Ilustração © Lígia Rodrigues, cedida pela autora.
Desde há vários anos, a comunidade da Capela de Nossa Senhora da Bonança (conhecida como Capela do Rato), em Lisboa, assinala o tempo litúrgico do Advento com a publicação de postais com uma pintura encomendada a um(a) artista e um poema alusivo ao dia. Este ano, a convidada foi a artista portuense Lígia Rodrigues (que reside no Algarve), sendo os textos da autoria da escritora Leonor Xavier e do actor e encenador Luís Miguel Cintra. Por acordo com a Capela do Rato, o 7MARGENS publicará os quatro postais e as orações respectivas de cada domingo, bem como a “memória descritiva” preparada pela artista, para apresentar a sua obra.

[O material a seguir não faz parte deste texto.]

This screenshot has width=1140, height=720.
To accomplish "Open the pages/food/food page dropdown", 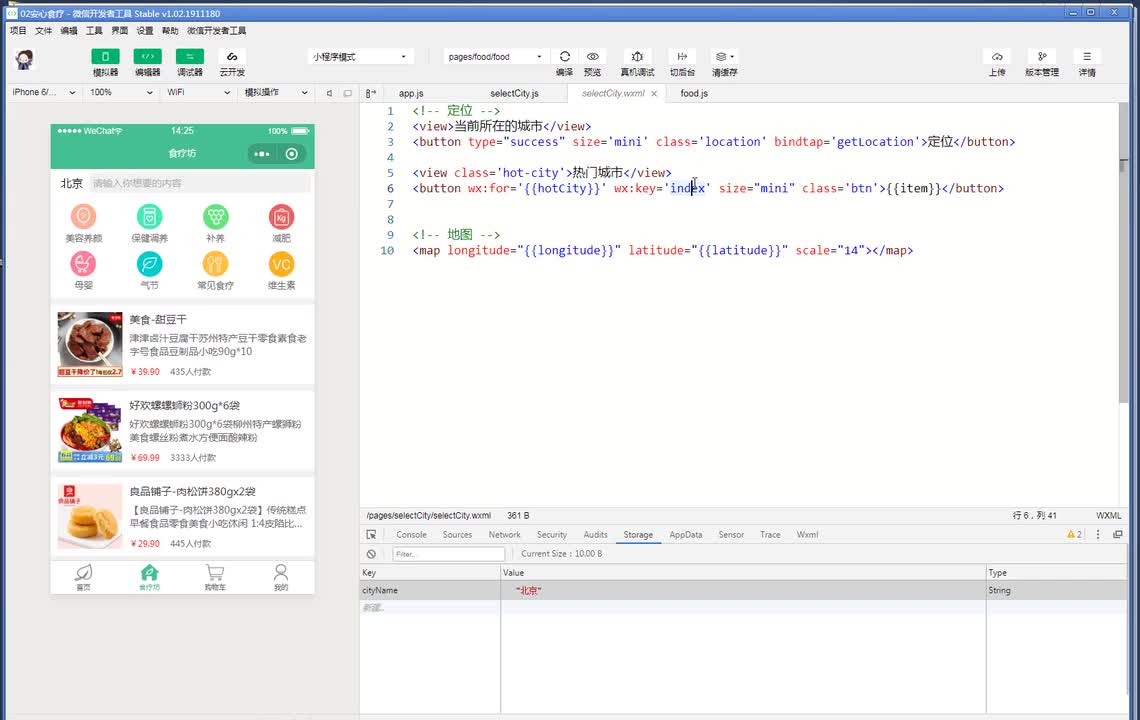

O primeiro postal e respectivos textos reproduzem-se a seguir. Os próximos serão publicados nos próximos domingos, dias 5, 12 e 19, durante a tarde.
Memória descritiva
“Levantar-se-á nação contra nação, e reino contra reino…
E haverá em vários lugares grandes terremotos, e fomes e pestilências…”

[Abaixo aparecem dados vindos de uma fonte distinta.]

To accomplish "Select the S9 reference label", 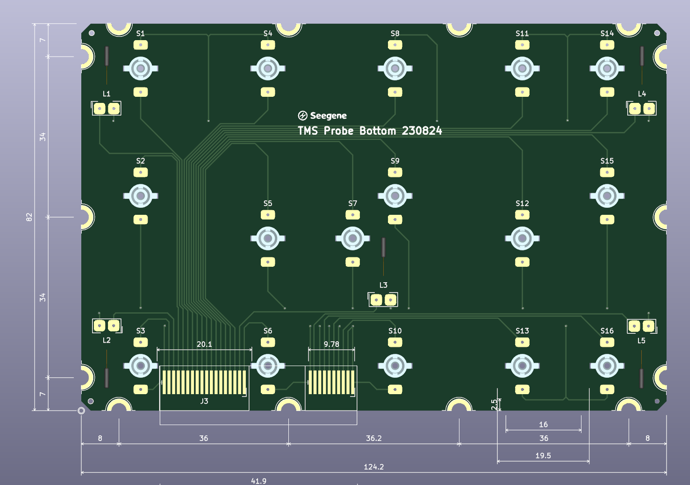I will click(x=395, y=161).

As desgraças anunciadas fazem pensar em dor, desolação, abandono, como uma subida ao gólgota.
Antes da glória da ressurreição, a morte.
“E então verão vir o Filho do homem numa nuvem, com poder e grande glória.”
Cristo vem, Cristo que já não existe sem nos conter, pois unidos somos o Seu Corpo!
Uma exigência de amor prevista naquele “Amai-vos uns aos outros como Eu vos amei” (Jo 13, 14), condição para que Ele nasça e renasça entre dois ou mais unidos no Seu nome, unidos no “Não há maior amor do que dar a vida pelos seus amigos”( Jo 15, 13).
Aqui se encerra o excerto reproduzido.